Was ändert sich am 1. September?
31.08.2009 | 19:02 Uhr 2009-08-31T19:02:00+0200
Für die Bürger in Deutschland treten heute zahlreiche Änderungen in Kraft. Ein Überblick über die wichtigsten Neuerungen:
Patientenverfügung
Patientenverfügungen sind ab sofort für Ärzte bindend. Mit den schriftlichen Willenserklärungen gibt ein Patient Hinweise für eine medizinische Behandlung für den Fall, dass er sich nicht mehr selbst äußern kann. Festgelegt werden kann etwa ein Nein zu lebensverlängernden Maßnahmen.
Bundesjustizministerin Brigitte Zypries (SPD) betonte gestern noch einmal die Freiwilligkeit von Patientenverfügungen. Kein Krankenhaus, keine Alten- und Pflegeeinrichtung dürfe verlangen, dass Patienten eine solche Verfügung vorlegen müssten. Zusätzlich zur Verfügung sollte ein Gesundheitsbevollmächtigter bestimmt werden. Diese Vertrauensperson sei verpflichtet, mit dem behandelnden Arzt zu sprechen und könne entscheidend helfen, den Willen des Patienten richtig zu verstehen und umzusetzen.
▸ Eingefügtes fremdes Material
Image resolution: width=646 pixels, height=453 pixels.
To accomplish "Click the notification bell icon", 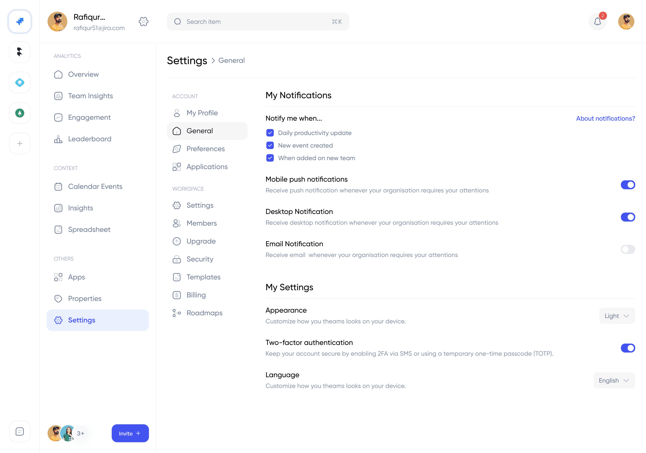I will point(597,22).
Zypries empfahl zudem, Verfügungen alle zwei Jahre zu aktualisieren.
Umfangreiche Informationen zu den Patientenverfügungen bietet unter anderem der neue Vorsorge-Ordner zu Patientenverfügungen der Arbeiterwohlfahrt (Awo).
Familienrecht
Für Familienstreitigkeiten werden neue „Große Familiengerichte” eingerichtet. Bei einer Scheidung sind sie für alle Fragen zuständig.
Kinder sollen mehr Schutz bekommen, Umgangsrechte werden beschleunigt geklärt. Die Kinder bekommen künftig einen „Verfahrensbeistand”, der im Scheidungsverfahren der Eltern deutlich mehr Rechte hat als der bisherige Verfahrenspfleger. Auch weitere Personen können im Interesse der Kinder beigezogen werden, etwa Pflegeeltern. Eltern, die das Umgangsrecht des früheren Partners mit den Kindern sabotieren, müssen künftig mit einem Bußgeld rechnen.
Das „Gesetz über das Verfahren in Familiensachen” regelt auch die Bereiche Altersvorsorge und Vermögen im Scheidungsfall neu. Beim Versorgungsausgleich soll jede Vorsorge „intern” geteilt werden: Beide ehemaligen Partner bekommen Ansprüche auf die künftigen Leistungen.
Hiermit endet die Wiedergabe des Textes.